Pitfalls of Loving Your Job

I love my job. I don’t mean my “writing” job that I do at home after my day job. I mean I love my plain, old work-a-day job. And I’m coming to discover that’s a problem. I know, right? Aren’t we supposed to do what we love? None of the meme-ified Hallmark sentiments hint at a downside, but they sure are there. I wasn’t prepared for what having an actual, full-on  career would do to me.

I find myself tempted to define myself by my job. I love it, I work hard at it, and I spend at least 40 hours a week doing it. My work successes are personal successes. But my work failures (or even mild setbacks) are also personal. It’s hard to roll with the punches when I feel them like a physical pain in my gut. Things won’t always go right and I feel those downturns reflect on me as a person – there’s no such thing as “it’s just business” for me.

Sometimes it’s hard to roll with the pats on the back, too. Since I love my job, I want to share it with everybody.  Yet everybody hears me crowing about things that sound suspiciously like work. Dull, boring work. And for those who aren’t my co-workers, I’m pretty sure it comes out sounding like “blah, blah, blah, tech stuff I heard mentioned on the news once, blah, blah, blah.” I’m that guy talking about TPS report at a party. Not that I get invited to parties after I trot out the exciting TPS report discussion.

And since I don’t get invited to parties, I have time on my hands. What do I want to do with that time? Work. I want to develop new ADA compliant interactive e-learning methods. I want to update the registration log for more accurate class attendance reporting. I google javascript for fun. Even my hobbies resemble work. Think writing is fun? Sure is. But it’s also work. Time consuming, meticulous, detailed work.

Come to think of it, no one likes it when I talk about writing at a party, either.

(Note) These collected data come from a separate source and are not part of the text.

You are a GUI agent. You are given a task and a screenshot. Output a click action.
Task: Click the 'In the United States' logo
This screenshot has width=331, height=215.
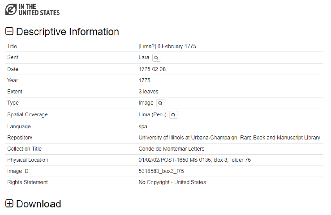pos(32,9)
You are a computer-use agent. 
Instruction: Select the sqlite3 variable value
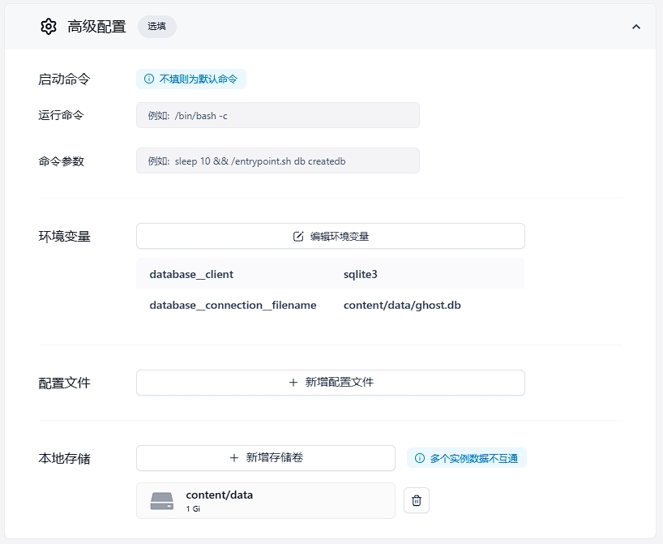361,274
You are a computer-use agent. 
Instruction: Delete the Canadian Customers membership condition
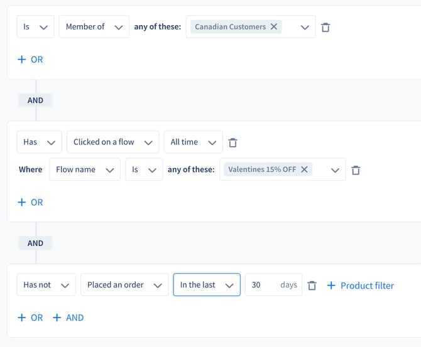click(325, 27)
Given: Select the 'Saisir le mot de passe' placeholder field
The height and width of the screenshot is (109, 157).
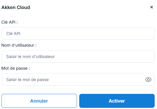Looking at the screenshot, I should [78, 80].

So I don’t need to get a life. Apparently, I have one. What I need is to step away from the keyboard and stop having such a good life for a few hours. Maybe watch some TV, or go see a movie. OK, go see a movie that isn’t part of the franchise that defined my childhood. Or I could go see the new Star Wars movie again. Yes – I should go see Rogue One again! If I promise to talk about Rogue One, then can I be invited to a party?

Nope. Spoilers.

I guess it’s back to work.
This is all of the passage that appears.